Dressé sur ses étriers, devant la grille d'un parc fleuri, ce cavalier observait un château style renaissance, dont le corps central était encadré d'ailes à pierres blanches qui se terminaient par deux pavillons carrés symétriques.

      « L'ancien castel de Lannes, aujourd'hui celui du député Laffitte, répondait Jean-Baptiste Dumoulin, tirant sur le mors de son cheval, à côté du balafré qui venait de se rasseoir sur sa selle.

- À voir tous ces fiacres devant l'entrée, y'a du monde d'invité, continuait celui-ci en caressant l'encolure humide de sa monture, une jument isabelle robuste et fringante.

- Tu vas découvrir un sacré pékin en la personne de Laffitte, mon cher Belle-Rose. Le bonhomme est riche à millions et le fait joliment savoir. Je ne compte plus les fêtes auxquelles j'ai participé, ici à Maisons, fêtes toutes aussi somptueuses les unes que les autres.

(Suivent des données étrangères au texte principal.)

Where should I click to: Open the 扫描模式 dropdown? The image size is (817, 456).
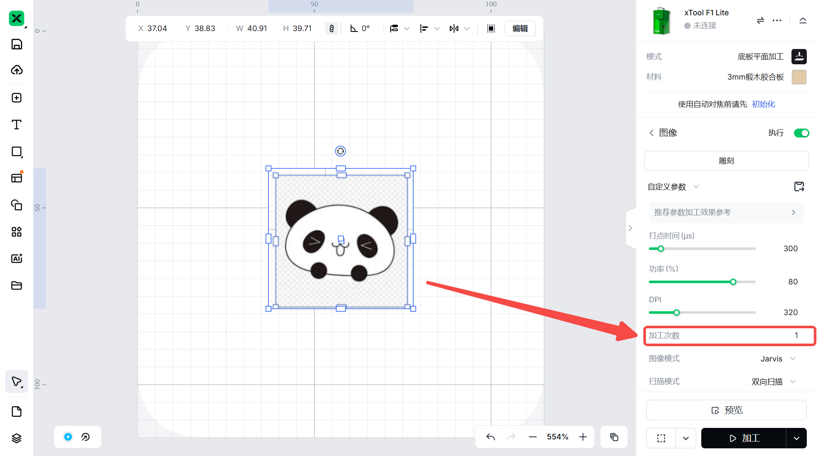pos(773,381)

- Signe de faiblesse, mon capitaine !

- Que dis-tu ? s'étonna l'autre, fronçant les sourcils. Pourquoi faiblesse ?

- Signe d'un parvenu qui veut faire oublier d'où il vient.

- Mordious ! fit Dumoulin avec un franc éclat de rire. Tu n'es pas le seul à me le dire ; j'ai déjà entendu dire au moins quatre à cinq fois que mon bon Laffitte était un parvenu, un coucou dans le nid Perrégaux . Enfin je t'assure que le gaillard est sympathique, quoiqu'un peu trop orléaniste à mon goût, dommage ; mais il faut reconnaître que le banquier a grandement payé de sa bourse pour notre cause.

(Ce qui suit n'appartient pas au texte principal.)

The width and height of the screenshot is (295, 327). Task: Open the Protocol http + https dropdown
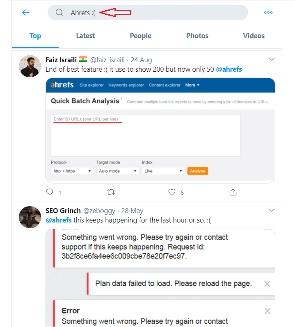(72, 171)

- Audaces fortuna juvat , commenta le dénommé Belle-Rose en ricanant. Oh ! Oh ! J'entends midi qui sonne au loin, ajouta-t-il en faisant avancer sa jument. Sans vous commander, entrons de suite dans la demeure de notre regretté Achille pour que je puisse découvrir ce sieur Laffitte qui a eu raison de nous convier, car je meurs de faim. Tarde venientibus ossa .

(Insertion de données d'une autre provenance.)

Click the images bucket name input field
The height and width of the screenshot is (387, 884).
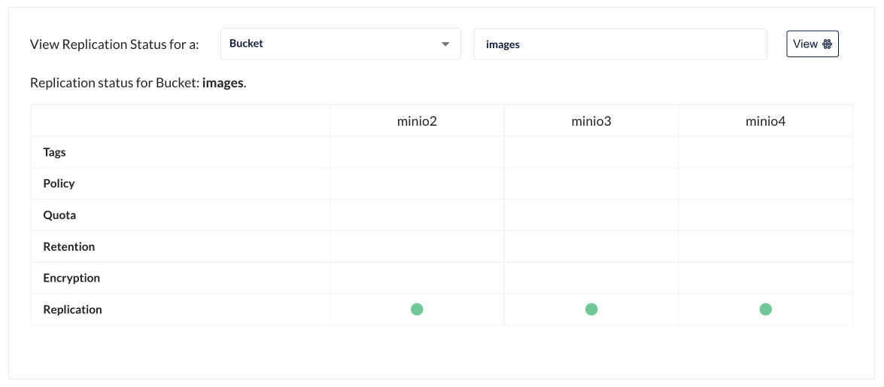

- Vive le glorieux Lannes et vive l'Empereur ! » murmura Jean-Baptiste, avant de donner à son tour un léger mouvement d'éperons.

      Leurs chevaux aux pas, les deux cavaliers franchirent les grilles ouvertes pour entrer dans le parc du château de Maisons. Tandis qu'il observait sommairement le personnel du banquier Laffitte qui accourait pour les accueillir, le capitaine Dumoulin se mâchonna l'intérieur des joues, car – effet inattendu – il se sentait d'un coup empli de sentiments et d'impressions contradictoires, c'est-à-dire heureux de revoir la société libérale et son contraire.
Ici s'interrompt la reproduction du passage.